#### Action item
Pictures left aside, return the lines below exactly, from the one with "You are a GUI" to the end, including both ends.
━━━━━ Source material
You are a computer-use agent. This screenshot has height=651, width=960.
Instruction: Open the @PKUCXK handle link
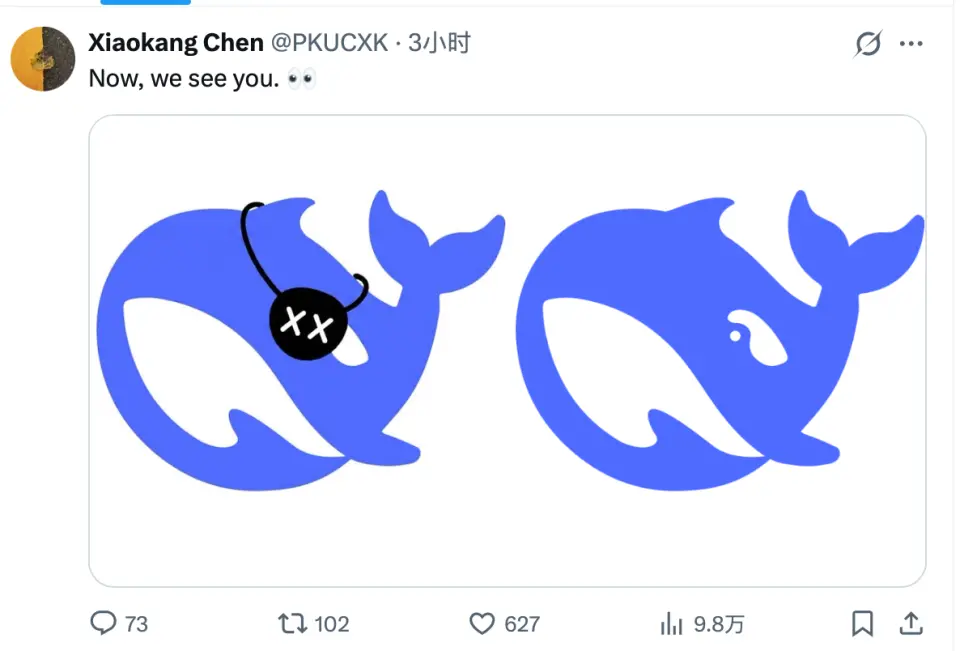tap(329, 43)
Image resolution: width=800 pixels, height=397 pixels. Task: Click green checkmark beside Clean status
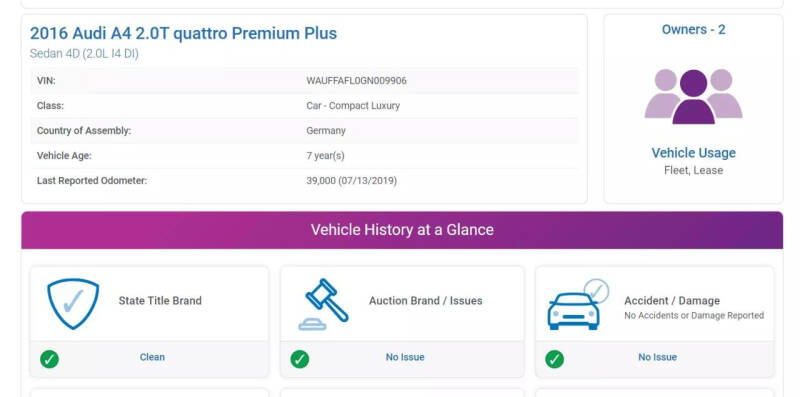(49, 359)
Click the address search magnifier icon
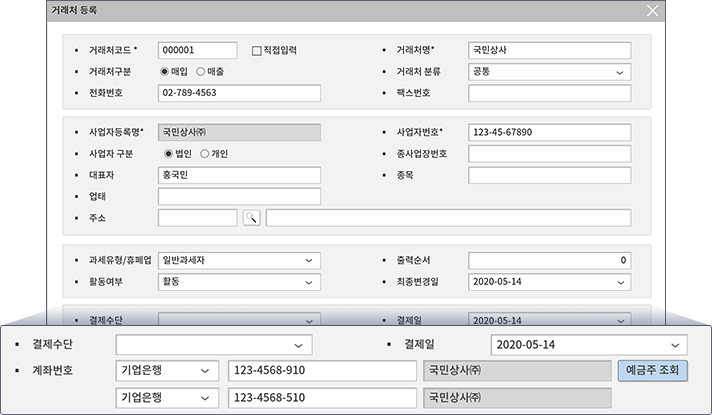The image size is (712, 415). click(251, 218)
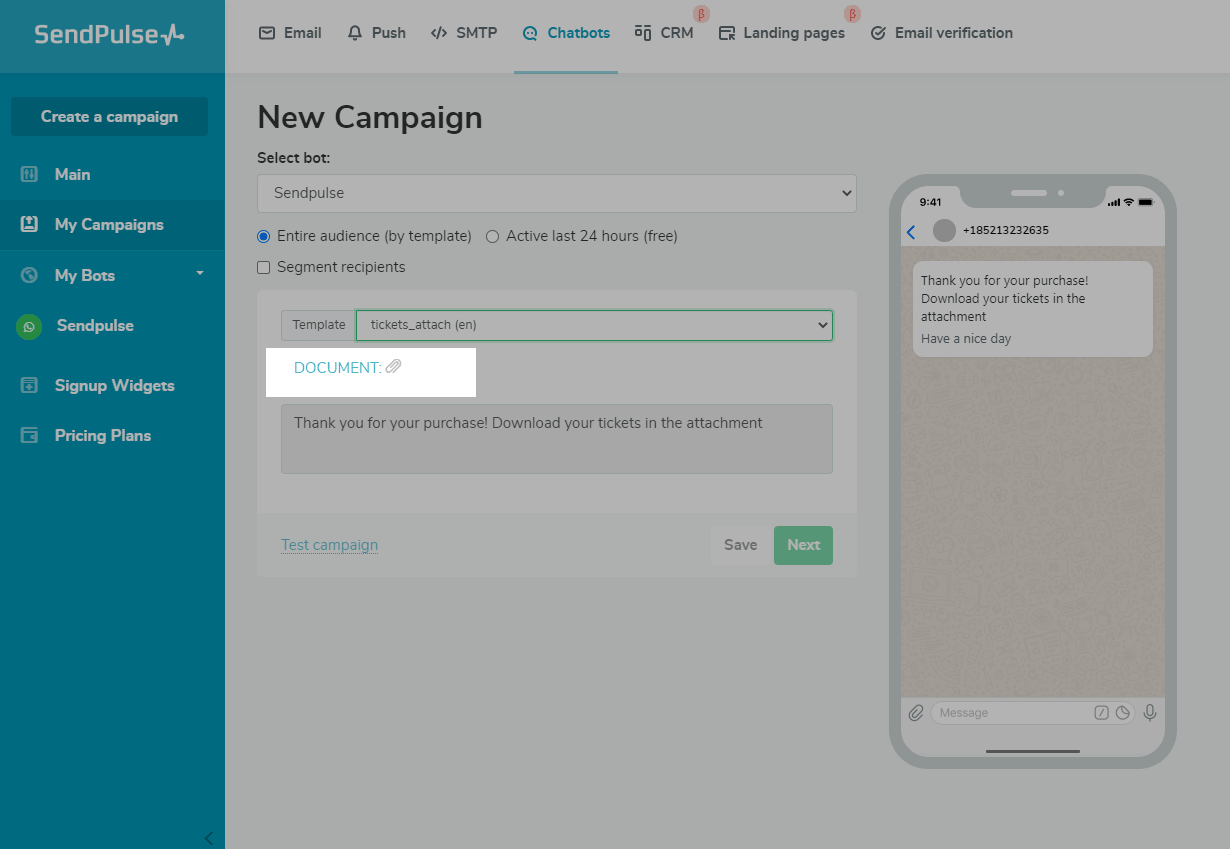
Task: Click the WhatsApp Sendpulse bot icon
Action: (x=29, y=326)
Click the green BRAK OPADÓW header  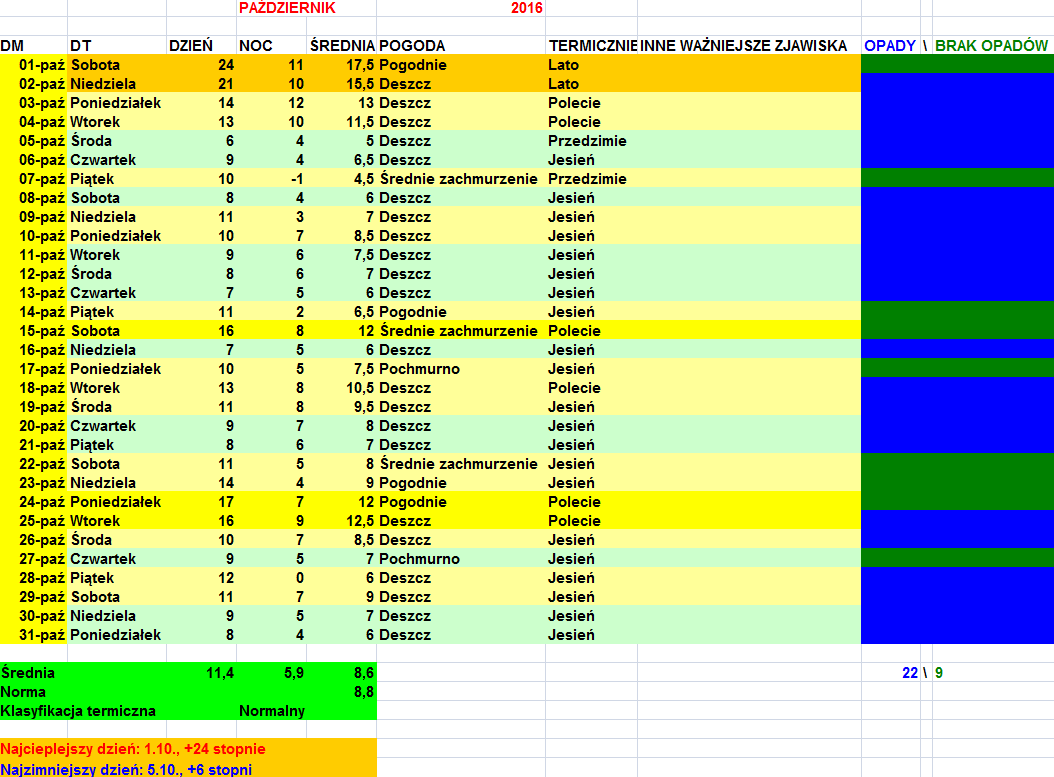991,46
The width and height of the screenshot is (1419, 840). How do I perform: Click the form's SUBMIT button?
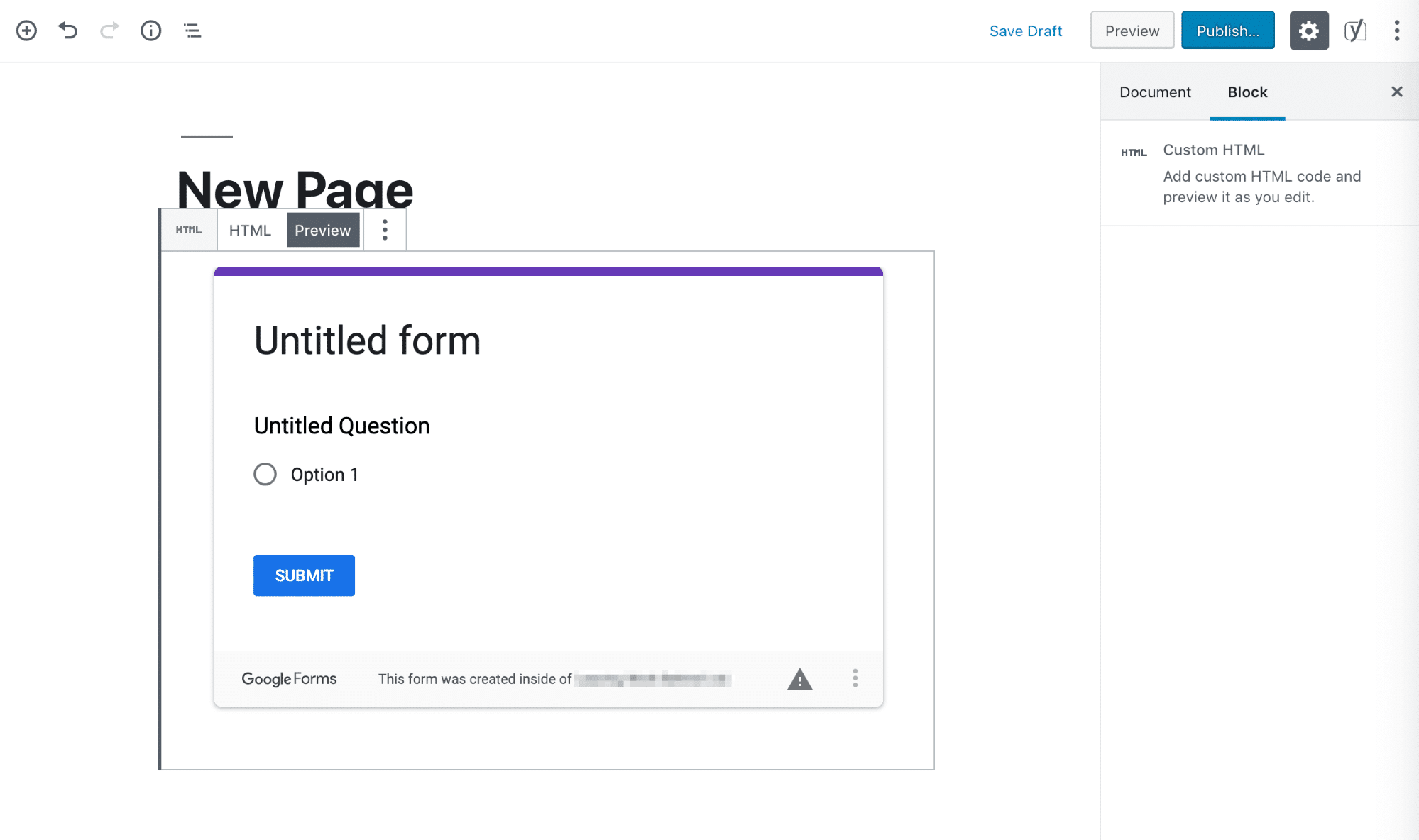(303, 575)
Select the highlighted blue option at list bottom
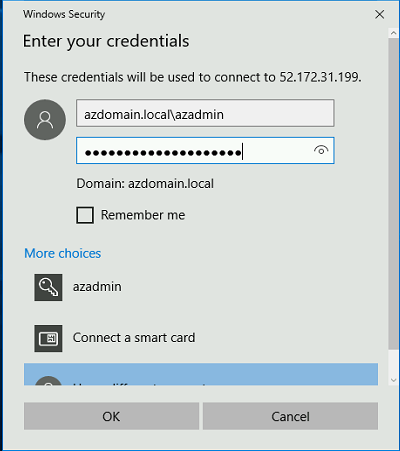Image resolution: width=400 pixels, height=451 pixels. [201, 374]
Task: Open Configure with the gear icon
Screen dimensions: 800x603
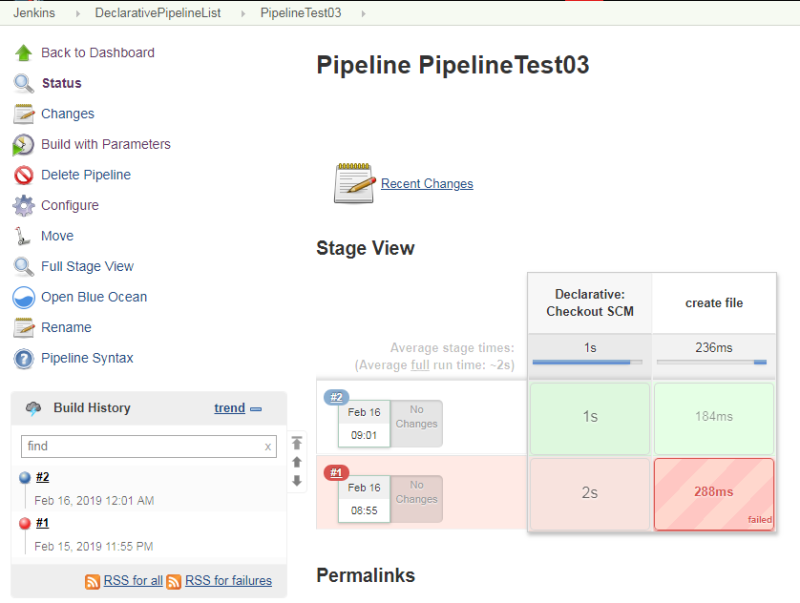Action: [22, 205]
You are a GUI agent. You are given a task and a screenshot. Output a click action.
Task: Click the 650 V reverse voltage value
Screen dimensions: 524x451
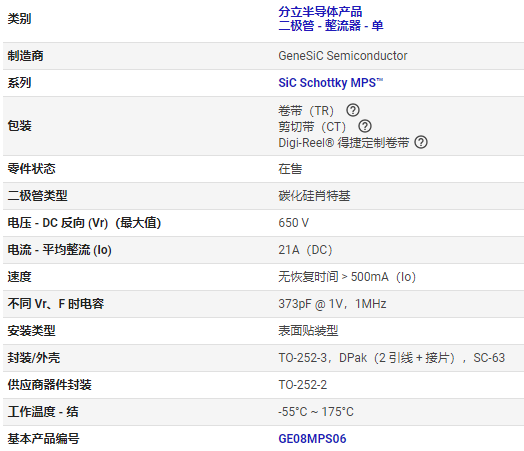(294, 223)
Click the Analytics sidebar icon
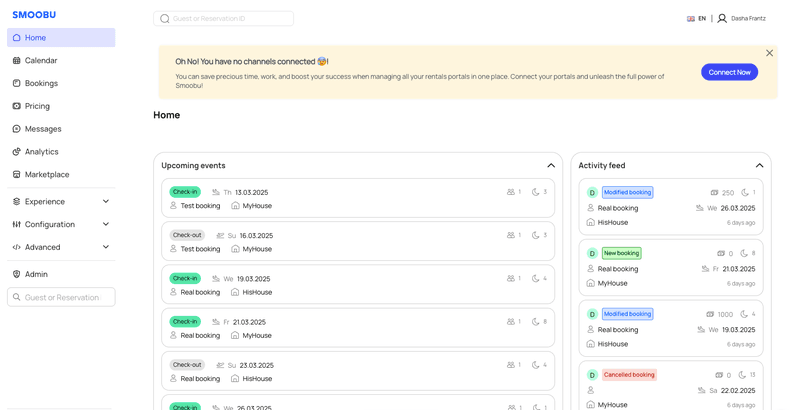The image size is (800, 410). 17,152
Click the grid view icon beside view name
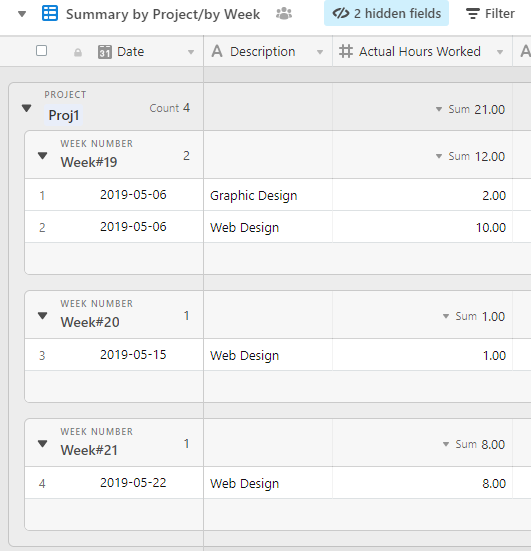The image size is (531, 551). (50, 14)
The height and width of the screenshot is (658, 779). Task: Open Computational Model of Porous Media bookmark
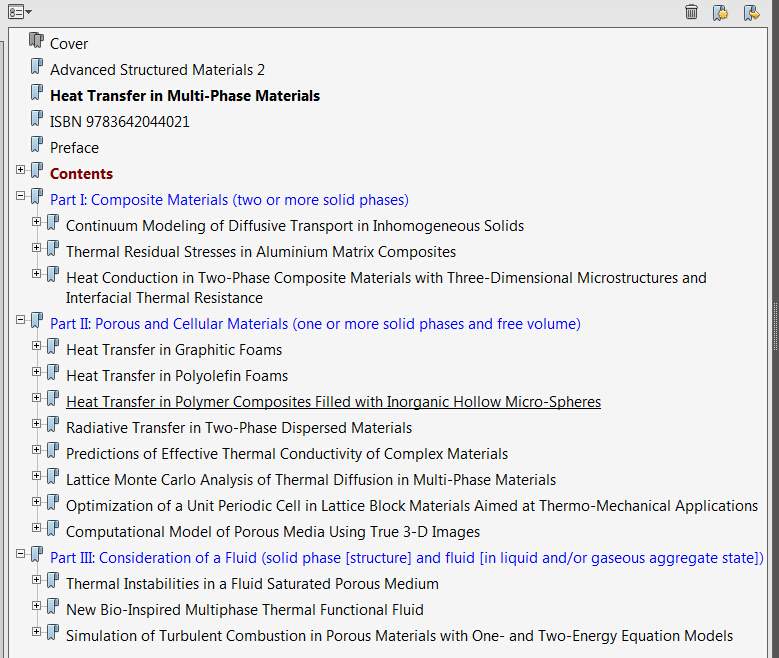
━━━━━━━━━━
#### Written reply
You are a GUI agent. You are given a task and a screenshot. Output a click action.
Task: Click the 650 V reverse voltage value
Screen dimensions: 524x451
(294, 223)
Click the Analytics sidebar icon
The image size is (800, 410). 17,152
Click the grid view icon beside view name
The image size is (531, 551). (50, 14)
The height and width of the screenshot is (658, 779). Task: Open Computational Model of Porous Media bookmark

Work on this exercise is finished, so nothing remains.